Results: Maximal and pain free walking distance improved (p＜0.01), whereas LDH leakage and apoptosis of PBMCs decreased (p＜0.01); plasma malondialdehyde and ROS generation in PBMCs declined, while plasma glutathione augmented (p＜0.01). Moreover we demonstrated an up-regulation of UPR and Nrf2 expression in PBMCs (p＜0.01). To understand whether treadmill training may act as a trigger of ischemic conditioning, we examined the effect of repeated episodes of I-R on adaptative response in PBMCs derived from the patients. We showed an up-regulation of UPR and Nrf2 gene expression (p＜0.01), while oxidative stress and cytotoxicity, after an initial increase, declined (p＜0.01). This positive effect on cytotoxicity was reduced after inhibition of UPR and Nrf2 pathways.

Conclusions: Treadmill training in PAD patients through UPR and Nrf2 up-regulation may trigger hypoxic adaptation similar to conditioning, thus modifying cell survival.

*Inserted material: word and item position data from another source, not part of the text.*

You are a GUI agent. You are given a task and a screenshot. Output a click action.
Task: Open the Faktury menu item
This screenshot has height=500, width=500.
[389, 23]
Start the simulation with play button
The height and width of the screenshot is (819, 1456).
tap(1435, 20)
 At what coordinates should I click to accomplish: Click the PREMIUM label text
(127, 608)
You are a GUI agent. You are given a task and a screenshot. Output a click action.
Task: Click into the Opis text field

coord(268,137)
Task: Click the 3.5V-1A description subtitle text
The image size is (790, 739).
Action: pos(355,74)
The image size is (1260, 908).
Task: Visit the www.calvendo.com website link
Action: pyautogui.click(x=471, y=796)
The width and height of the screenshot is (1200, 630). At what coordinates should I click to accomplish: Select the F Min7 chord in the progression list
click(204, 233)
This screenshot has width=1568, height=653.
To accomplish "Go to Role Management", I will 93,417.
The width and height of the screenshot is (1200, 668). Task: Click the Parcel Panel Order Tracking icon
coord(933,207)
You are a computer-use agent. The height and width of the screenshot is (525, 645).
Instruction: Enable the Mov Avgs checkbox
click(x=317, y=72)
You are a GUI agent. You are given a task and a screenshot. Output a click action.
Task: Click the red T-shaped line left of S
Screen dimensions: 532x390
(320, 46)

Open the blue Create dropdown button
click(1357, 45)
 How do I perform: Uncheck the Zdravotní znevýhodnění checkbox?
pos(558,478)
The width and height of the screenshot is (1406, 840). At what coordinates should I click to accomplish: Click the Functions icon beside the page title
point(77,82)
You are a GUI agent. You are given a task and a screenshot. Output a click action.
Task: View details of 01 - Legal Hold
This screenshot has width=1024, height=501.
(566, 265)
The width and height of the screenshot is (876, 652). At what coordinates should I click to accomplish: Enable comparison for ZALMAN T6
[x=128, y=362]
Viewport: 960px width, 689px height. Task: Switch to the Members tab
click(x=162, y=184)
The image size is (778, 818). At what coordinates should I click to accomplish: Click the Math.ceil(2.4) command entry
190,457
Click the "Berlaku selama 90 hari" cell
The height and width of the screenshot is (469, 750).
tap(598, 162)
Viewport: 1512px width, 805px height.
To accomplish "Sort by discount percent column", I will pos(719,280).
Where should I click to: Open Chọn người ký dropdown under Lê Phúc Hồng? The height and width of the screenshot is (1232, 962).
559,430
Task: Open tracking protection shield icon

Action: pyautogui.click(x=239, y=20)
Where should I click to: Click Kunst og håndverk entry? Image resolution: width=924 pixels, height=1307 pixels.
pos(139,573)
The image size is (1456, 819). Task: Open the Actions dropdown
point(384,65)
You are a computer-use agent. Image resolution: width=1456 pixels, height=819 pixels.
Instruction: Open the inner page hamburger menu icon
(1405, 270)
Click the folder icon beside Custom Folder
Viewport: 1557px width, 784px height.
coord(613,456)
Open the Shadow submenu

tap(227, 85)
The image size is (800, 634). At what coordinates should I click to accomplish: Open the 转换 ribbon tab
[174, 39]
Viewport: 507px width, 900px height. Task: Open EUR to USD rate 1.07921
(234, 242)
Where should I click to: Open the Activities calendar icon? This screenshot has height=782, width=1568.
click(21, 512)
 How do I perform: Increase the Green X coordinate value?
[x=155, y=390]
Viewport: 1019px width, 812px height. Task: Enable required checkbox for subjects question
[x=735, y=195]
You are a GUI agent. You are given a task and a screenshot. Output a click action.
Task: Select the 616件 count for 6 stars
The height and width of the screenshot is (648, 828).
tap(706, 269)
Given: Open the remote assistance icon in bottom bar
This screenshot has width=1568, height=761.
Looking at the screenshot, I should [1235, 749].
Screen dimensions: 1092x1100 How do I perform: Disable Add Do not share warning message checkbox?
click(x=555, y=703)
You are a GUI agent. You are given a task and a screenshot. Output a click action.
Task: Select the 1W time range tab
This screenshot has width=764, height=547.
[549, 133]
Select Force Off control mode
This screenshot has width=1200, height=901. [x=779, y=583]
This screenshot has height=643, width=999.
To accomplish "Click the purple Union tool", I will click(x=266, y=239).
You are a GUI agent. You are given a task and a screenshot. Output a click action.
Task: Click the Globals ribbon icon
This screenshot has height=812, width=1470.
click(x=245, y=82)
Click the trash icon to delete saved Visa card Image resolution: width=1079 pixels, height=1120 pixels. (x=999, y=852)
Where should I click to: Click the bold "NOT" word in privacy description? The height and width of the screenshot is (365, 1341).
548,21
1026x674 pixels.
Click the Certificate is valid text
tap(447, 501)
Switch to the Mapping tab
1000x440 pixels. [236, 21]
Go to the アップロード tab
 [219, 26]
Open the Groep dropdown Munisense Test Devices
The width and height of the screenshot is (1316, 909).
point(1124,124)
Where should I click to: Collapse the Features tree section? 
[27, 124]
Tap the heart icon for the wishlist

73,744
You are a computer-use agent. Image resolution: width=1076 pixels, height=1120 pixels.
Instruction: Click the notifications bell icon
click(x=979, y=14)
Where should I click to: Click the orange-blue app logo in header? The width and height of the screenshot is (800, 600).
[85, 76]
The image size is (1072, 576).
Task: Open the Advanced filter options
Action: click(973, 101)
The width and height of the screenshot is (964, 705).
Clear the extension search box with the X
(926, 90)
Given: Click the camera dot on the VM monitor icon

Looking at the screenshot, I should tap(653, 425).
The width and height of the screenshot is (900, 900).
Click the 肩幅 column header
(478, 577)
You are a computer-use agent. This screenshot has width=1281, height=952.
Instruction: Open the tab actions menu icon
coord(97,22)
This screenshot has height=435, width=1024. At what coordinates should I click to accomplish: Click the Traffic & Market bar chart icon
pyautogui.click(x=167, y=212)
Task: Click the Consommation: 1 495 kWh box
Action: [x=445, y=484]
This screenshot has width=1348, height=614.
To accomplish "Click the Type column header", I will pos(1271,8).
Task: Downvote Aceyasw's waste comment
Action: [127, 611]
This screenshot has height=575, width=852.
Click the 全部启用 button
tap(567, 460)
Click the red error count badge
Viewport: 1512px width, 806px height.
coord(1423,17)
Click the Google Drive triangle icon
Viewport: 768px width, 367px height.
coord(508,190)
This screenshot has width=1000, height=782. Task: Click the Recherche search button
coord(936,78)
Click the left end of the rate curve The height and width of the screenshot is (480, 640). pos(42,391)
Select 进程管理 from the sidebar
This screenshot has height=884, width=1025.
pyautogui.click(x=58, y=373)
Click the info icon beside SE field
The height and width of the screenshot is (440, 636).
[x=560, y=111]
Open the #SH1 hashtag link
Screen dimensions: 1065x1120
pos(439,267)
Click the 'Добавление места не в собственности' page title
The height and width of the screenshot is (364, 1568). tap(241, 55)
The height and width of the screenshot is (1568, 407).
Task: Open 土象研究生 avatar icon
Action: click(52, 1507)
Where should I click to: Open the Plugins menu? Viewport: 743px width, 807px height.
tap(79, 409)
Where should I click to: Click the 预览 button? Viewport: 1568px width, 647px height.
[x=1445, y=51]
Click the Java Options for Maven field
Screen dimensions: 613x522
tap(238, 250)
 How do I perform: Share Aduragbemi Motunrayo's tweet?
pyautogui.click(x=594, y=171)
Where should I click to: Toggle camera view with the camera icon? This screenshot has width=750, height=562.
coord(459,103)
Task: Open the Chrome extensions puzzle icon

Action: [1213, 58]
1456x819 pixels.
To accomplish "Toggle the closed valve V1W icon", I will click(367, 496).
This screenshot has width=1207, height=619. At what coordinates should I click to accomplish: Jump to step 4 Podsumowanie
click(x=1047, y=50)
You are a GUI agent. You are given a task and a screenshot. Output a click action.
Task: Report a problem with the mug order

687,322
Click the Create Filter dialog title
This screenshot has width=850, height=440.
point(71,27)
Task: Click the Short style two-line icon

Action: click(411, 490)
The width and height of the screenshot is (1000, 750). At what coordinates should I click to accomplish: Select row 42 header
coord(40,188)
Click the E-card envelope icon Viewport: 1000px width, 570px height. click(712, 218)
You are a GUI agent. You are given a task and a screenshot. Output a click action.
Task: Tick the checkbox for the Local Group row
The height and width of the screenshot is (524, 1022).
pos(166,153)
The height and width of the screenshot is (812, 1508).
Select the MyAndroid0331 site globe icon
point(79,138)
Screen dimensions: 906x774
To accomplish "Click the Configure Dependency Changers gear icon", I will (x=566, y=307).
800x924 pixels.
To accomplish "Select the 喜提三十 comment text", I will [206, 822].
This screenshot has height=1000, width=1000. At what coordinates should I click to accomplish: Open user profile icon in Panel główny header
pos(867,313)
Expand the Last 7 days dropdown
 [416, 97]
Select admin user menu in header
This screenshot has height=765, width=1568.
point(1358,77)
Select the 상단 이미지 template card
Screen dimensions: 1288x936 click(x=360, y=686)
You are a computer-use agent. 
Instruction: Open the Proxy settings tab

Keywords: Nrf2; Oxidative stress; PAD; UPR.

Fig. 1.

Effect of supervised physical training on cytotoxicity in PBMCs derived from PAD patients, and correlation between the changes (delta) of maximal walking distance (MWD) with those of LDH leakage. (a) LDH leakage and apoptosis of PBMCs, (b) correlation between the changes of MWD with those of LDH leakage. Data are expressed as mean ± SD; *p < 0.01 vs start.

Fig. 2.

Effect of supervised physical training on reactive oxygen species (ROS) generation in PBMCs derived from PAD patients and on plasma malondialdehyde (MDA) and glutathione (GSH), and correlations between the changes (delta) of maximal walking distance (MWD) with those of MDA and GSH. (a) Reactive oxygen species (ROS) generation in PBMCs, (b) plasma MDA and GSH concentrations, c) correlation between changes of MWD and those of MDA, d) correlation between changes of MWD and those of GSH. Data are expressed as mean ± SD; *p < 0.01 vs start.

Fig. 3.

Effect of supervised physical training on acute response to ischemia-reperfusion (treadmill test) on (a) reactive oxygen species (ROS) generation in PBMCs, (b) malondialdehyde (MDA), and (c) glutathione (GSH) plasma concentrations, at the start and at the end of the supervised physical training. *p < 0.01 vs start; ^¶p < 0.01 vs T0.

Fig. 4.

Effect of supervised physical training on UPR and Nrf2 pathway gene expression in PBMCs derived from PAD patients. (a) mRNA expression of PERK and IRE1, (b) mRNA expression of Nrf2, HO-1, and GCLC, (c) nuclear ATF4, XBP1, and Nrf2 concentrations. mRNA was analyzed by quantitative real-time PCR; normalized gene expression levels are given as the ratio between the mean value for the target gene and β-actin in each sample. Data are expressed as mean ± SD; *p < 0.01 vs start, ^¶p < 0.01 vs T0.

Fig. 5.

Correlations between changes (delta) in PERK with those of LDH leakage and changes in Nrf2 and reactive oxygen species (ROS) in PBMCs. a) Correlation between changes in PERK mRNA with those of LDH leakage (%). b) Correlation between changes in Nrf2 mRNA with those of ROS.

Fig. 6.

Effect of multiple (5) cycles of ischemia-reperfusion on PERK, IRE1, and Nrf2 gene expression in PBMCs derived from PAD patients. (a) mRNA expression of PERK, IRE1, and Nrf2; (b) nuclear ATF4, XBP1, and Nrf2 concentrations. mRNA was analyzed by quantitative real-time PCR; normalized gene expression levels are given as the ratio between the mean value for the target gene and β-actin in each sample. Data are expressed as mean ± SD; *p < 0.01 vs control.

Fig. 7.

Oxidative stress and cytotoxicity in PBMCs derived from PAD patients submitted to multiple (5) cycles of ischemia-reperfusion. (a) reactive oxygen species formation (ROS), (b) malondialdehyde (MDA) and glutathione (GSH) concentrations in culture media, (c) LDH leakage and apoptosis. Data are expressed as mean ± SD; *p < 0.01 vs control.

Fig. 8.

Requirement of PERK, IRE1, and Nrf2 for PBMC survival after multiple (5) cycles of I-R. (a) LDH leakage, (b) apoptosis. Data are expressed as mean ± SD; *p < 0.01 vs cycle 1. ^¶p < 0.01 vs multiple I-R; ^§p < 0.05 vs multiple I-R; GSKc39 = GSK compound 39, trigo = trigonelline.